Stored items
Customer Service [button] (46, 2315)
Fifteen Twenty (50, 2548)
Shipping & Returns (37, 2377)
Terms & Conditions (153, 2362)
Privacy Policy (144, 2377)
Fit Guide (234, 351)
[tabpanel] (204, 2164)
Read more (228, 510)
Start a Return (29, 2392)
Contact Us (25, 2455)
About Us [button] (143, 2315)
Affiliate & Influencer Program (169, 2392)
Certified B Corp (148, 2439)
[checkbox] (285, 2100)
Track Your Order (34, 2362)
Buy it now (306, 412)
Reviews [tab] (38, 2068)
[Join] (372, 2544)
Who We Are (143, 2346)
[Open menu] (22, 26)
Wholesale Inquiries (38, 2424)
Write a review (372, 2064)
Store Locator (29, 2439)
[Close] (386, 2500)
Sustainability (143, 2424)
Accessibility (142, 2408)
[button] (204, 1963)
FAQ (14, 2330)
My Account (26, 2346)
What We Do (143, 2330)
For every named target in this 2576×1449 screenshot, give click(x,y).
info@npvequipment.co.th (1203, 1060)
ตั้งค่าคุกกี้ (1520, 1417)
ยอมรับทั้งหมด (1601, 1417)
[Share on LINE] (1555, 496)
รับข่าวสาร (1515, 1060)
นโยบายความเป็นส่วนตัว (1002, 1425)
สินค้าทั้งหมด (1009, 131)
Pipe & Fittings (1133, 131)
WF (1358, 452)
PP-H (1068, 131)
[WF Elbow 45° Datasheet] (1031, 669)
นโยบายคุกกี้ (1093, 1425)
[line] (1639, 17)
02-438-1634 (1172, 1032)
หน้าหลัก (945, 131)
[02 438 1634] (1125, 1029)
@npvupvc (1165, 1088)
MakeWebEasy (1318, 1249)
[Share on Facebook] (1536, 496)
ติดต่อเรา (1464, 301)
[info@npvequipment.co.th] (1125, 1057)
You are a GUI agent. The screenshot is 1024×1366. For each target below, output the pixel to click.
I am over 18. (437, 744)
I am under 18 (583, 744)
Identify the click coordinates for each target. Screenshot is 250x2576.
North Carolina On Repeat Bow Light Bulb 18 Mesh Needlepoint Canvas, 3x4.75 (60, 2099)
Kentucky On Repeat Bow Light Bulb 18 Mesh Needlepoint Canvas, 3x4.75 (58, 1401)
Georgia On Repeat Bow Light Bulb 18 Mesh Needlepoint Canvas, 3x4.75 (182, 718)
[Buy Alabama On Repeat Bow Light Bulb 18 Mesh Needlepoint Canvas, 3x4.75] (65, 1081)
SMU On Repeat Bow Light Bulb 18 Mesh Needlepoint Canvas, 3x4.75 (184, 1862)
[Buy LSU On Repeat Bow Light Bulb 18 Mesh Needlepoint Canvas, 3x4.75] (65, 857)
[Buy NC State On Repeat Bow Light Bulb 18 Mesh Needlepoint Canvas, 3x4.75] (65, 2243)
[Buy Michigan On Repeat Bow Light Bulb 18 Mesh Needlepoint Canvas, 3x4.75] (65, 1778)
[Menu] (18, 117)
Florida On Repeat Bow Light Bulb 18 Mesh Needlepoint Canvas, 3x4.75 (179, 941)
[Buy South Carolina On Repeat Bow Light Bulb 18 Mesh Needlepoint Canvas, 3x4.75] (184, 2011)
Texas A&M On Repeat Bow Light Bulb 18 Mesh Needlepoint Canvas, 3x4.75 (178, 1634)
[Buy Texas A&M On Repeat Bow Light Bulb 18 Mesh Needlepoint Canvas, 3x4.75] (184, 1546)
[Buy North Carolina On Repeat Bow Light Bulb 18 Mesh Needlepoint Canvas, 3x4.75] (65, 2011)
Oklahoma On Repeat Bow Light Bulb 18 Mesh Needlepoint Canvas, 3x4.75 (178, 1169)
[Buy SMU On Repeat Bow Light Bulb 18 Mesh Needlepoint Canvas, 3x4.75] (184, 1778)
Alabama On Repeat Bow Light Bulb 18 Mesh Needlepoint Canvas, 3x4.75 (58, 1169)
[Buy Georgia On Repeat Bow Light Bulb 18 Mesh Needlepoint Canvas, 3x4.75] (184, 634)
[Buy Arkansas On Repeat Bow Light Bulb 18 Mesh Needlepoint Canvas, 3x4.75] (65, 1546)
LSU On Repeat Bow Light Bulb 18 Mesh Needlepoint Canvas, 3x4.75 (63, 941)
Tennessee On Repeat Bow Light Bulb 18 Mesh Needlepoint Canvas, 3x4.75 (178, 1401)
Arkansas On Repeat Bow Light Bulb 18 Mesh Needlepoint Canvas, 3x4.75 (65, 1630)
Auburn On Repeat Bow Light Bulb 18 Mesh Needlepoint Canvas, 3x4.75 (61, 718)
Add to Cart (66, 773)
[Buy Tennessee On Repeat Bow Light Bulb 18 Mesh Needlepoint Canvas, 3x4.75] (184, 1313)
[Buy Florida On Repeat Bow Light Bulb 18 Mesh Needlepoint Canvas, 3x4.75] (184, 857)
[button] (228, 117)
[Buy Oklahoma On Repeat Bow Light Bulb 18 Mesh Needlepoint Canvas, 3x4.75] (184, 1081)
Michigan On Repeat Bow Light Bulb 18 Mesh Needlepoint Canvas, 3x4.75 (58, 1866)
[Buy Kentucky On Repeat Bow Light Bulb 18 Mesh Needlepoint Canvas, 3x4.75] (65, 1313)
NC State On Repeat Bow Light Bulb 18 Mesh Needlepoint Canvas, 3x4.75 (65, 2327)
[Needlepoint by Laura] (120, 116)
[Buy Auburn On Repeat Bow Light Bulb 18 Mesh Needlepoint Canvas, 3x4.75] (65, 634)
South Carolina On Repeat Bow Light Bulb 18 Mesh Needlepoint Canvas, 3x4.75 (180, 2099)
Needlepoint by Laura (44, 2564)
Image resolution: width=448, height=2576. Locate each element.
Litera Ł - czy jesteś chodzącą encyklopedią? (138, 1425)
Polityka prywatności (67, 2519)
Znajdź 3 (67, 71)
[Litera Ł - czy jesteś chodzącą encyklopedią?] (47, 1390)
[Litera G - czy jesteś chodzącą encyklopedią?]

> **Aim of the exercise**
You are asked to transcribe all of the data above exactly.

> **Answer to this task**
Customer Service [button] (46, 2315)
Fifteen Twenty (50, 2548)
Shipping & Returns (37, 2377)
Terms & Conditions (153, 2362)
Privacy Policy (144, 2377)
Fit Guide (234, 351)
[tabpanel] (204, 2164)
Read more (228, 510)
Start a Return (29, 2392)
Contact Us (25, 2455)
About Us [button] (143, 2315)
Affiliate & Influencer Program (169, 2392)
Certified B Corp (148, 2439)
[checkbox] (285, 2100)
Track Your Order (34, 2362)
Buy it now (306, 412)
Reviews [tab] (38, 2068)
[Join] (372, 2544)
Who We Are (143, 2346)
[Open menu] (22, 26)
Wholesale Inquiries (38, 2424)
Write a review (372, 2064)
Store Locator (29, 2439)
[Close] (386, 2500)
Sustainability (143, 2424)
Accessibility (142, 2408)
[button] (204, 1963)
FAQ (14, 2330)
My Account (26, 2346)
What We Do (143, 2330)
For every named target in this 2576×1449 screenshot, give click(x,y).
info@npvequipment.co.th (1203, 1060)
ตั้งค่าคุกกี้ (1520, 1417)
ยอมรับทั้งหมด (1601, 1417)
[Share on LINE] (1555, 496)
รับข่าวสาร (1515, 1060)
นโยบายความเป็นส่วนตัว (1002, 1425)
สินค้าทั้งหมด (1009, 131)
Pipe & Fittings (1133, 131)
WF (1358, 452)
PP-H (1068, 131)
[WF Elbow 45° Datasheet] (1031, 669)
นโยบายคุกกี้ (1093, 1425)
[line] (1639, 17)
02-438-1634 (1172, 1032)
หน้าหลัก (945, 131)
[02 438 1634] (1125, 1029)
@npvupvc (1165, 1088)
MakeWebEasy (1318, 1249)
[Share on Facebook] (1536, 496)
ติดต่อเรา (1464, 301)
[info@npvequipment.co.th] (1125, 1057)
You are a GUI agent. The screenshot is 1024×1366. For each target below, output the pixel to click.
I am over 18. (437, 744)
I am under 18 (583, 744)
Identify the click coordinates for each target. Screenshot is 250x2576.
North Carolina On Repeat Bow Light Bulb 18 Mesh Needlepoint Canvas, 3x4.75 (60, 2099)
Kentucky On Repeat Bow Light Bulb 18 Mesh Needlepoint Canvas, 3x4.75 (58, 1401)
Georgia On Repeat Bow Light Bulb 18 Mesh Needlepoint Canvas, 3x4.75 (182, 718)
[Buy Alabama On Repeat Bow Light Bulb 18 Mesh Needlepoint Canvas, 3x4.75] (65, 1081)
SMU On Repeat Bow Light Bulb 18 Mesh Needlepoint Canvas, 3x4.75 (184, 1862)
[Buy LSU On Repeat Bow Light Bulb 18 Mesh Needlepoint Canvas, 3x4.75] (65, 857)
[Buy NC State On Repeat Bow Light Bulb 18 Mesh Needlepoint Canvas, 3x4.75] (65, 2243)
[Buy Michigan On Repeat Bow Light Bulb 18 Mesh Needlepoint Canvas, 3x4.75] (65, 1778)
[Menu] (18, 117)
Florida On Repeat Bow Light Bulb 18 Mesh Needlepoint Canvas, 3x4.75 (179, 941)
[Buy South Carolina On Repeat Bow Light Bulb 18 Mesh Needlepoint Canvas, 3x4.75] (184, 2011)
Texas A&M On Repeat Bow Light Bulb 18 Mesh Needlepoint Canvas, 3x4.75 (178, 1634)
[Buy Texas A&M On Repeat Bow Light Bulb 18 Mesh Needlepoint Canvas, 3x4.75] (184, 1546)
[Buy North Carolina On Repeat Bow Light Bulb 18 Mesh Needlepoint Canvas, 3x4.75] (65, 2011)
Oklahoma On Repeat Bow Light Bulb 18 Mesh Needlepoint Canvas, 3x4.75 (178, 1169)
[Buy SMU On Repeat Bow Light Bulb 18 Mesh Needlepoint Canvas, 3x4.75] (184, 1778)
Alabama On Repeat Bow Light Bulb 18 Mesh Needlepoint Canvas, 3x4.75 (58, 1169)
[Buy Georgia On Repeat Bow Light Bulb 18 Mesh Needlepoint Canvas, 3x4.75] (184, 634)
[Buy Arkansas On Repeat Bow Light Bulb 18 Mesh Needlepoint Canvas, 3x4.75] (65, 1546)
LSU On Repeat Bow Light Bulb 18 Mesh Needlepoint Canvas, 3x4.75 (63, 941)
Tennessee On Repeat Bow Light Bulb 18 Mesh Needlepoint Canvas, 3x4.75 (178, 1401)
Arkansas On Repeat Bow Light Bulb 18 Mesh Needlepoint Canvas, 3x4.75 (65, 1630)
Auburn On Repeat Bow Light Bulb 18 Mesh Needlepoint Canvas, 3x4.75 (61, 718)
Add to Cart (66, 773)
[Buy Tennessee On Repeat Bow Light Bulb 18 Mesh Needlepoint Canvas, 3x4.75] (184, 1313)
[Buy Florida On Repeat Bow Light Bulb 18 Mesh Needlepoint Canvas, 3x4.75] (184, 857)
[button] (228, 117)
[Buy Oklahoma On Repeat Bow Light Bulb 18 Mesh Needlepoint Canvas, 3x4.75] (184, 1081)
Michigan On Repeat Bow Light Bulb 18 Mesh Needlepoint Canvas, 3x4.75 (58, 1866)
[Buy Kentucky On Repeat Bow Light Bulb 18 Mesh Needlepoint Canvas, 3x4.75] (65, 1313)
NC State On Repeat Bow Light Bulb 18 Mesh Needlepoint Canvas, 3x4.75 (65, 2327)
[Needlepoint by Laura] (120, 116)
[Buy Auburn On Repeat Bow Light Bulb 18 Mesh Needlepoint Canvas, 3x4.75] (65, 634)
South Carolina On Repeat Bow Light Bulb 18 Mesh Needlepoint Canvas, 3x4.75 (180, 2099)
Needlepoint by Laura (44, 2564)
Image resolution: width=448, height=2576. Locate each element.
Litera Ł - czy jesteś chodzącą encyklopedią? (138, 1425)
Polityka prywatności (67, 2519)
Znajdź 3 (67, 71)
[Litera Ł - czy jesteś chodzącą encyklopedią?] (47, 1390)
[Litera G - czy jesteś chodzącą encyklopedią?]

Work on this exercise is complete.